EXERCISE AIM: Below this line is a listing that includes pictures. Copy exactly, and only, the lines from the one containing "Where should I" through the one containing "Click the chevron arrow in Video views card"; the pictures do not go in the copy.

DATA TO USE:
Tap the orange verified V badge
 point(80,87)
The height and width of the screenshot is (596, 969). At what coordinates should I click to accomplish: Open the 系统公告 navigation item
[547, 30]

* * *

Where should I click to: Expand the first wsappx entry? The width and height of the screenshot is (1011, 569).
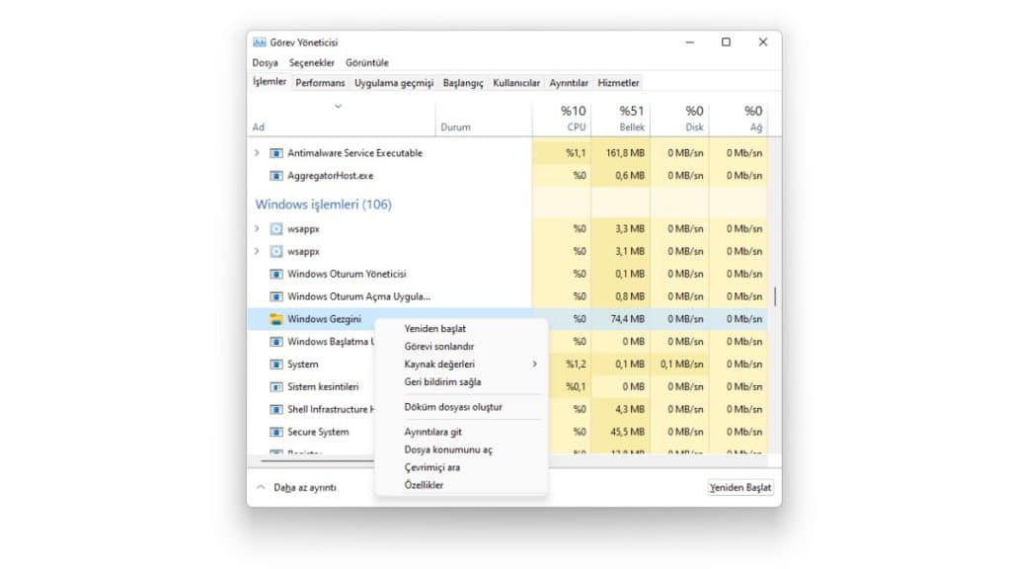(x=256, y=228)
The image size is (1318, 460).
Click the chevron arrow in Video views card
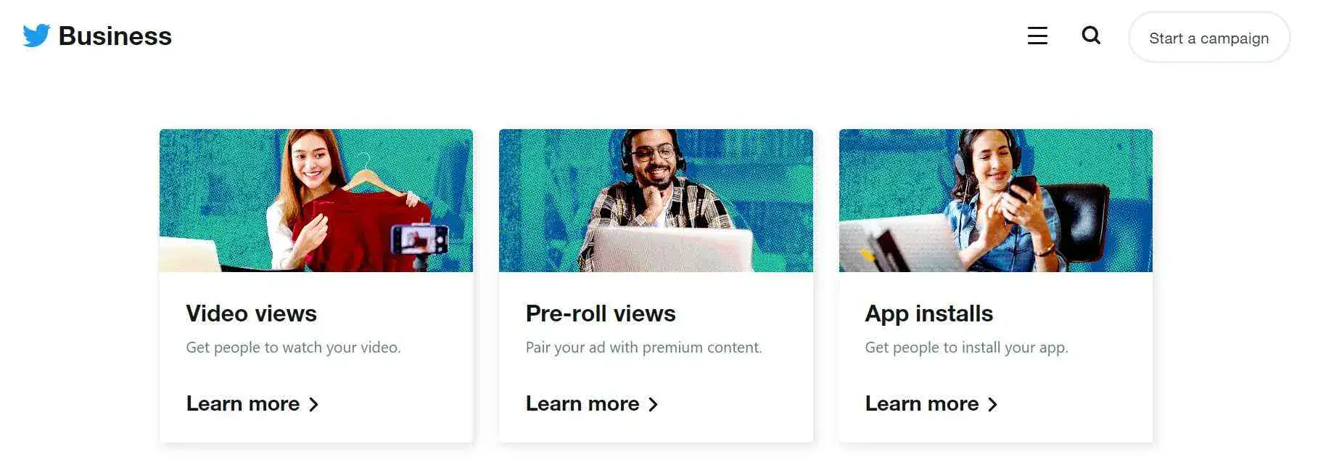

EXERCISE SOLUTION:
Where should I click to: Expand the first wsappx entry? The width and height of the screenshot is (1011, 569).
(x=256, y=228)
The image size is (1318, 460).
Click the chevron arrow in Video views card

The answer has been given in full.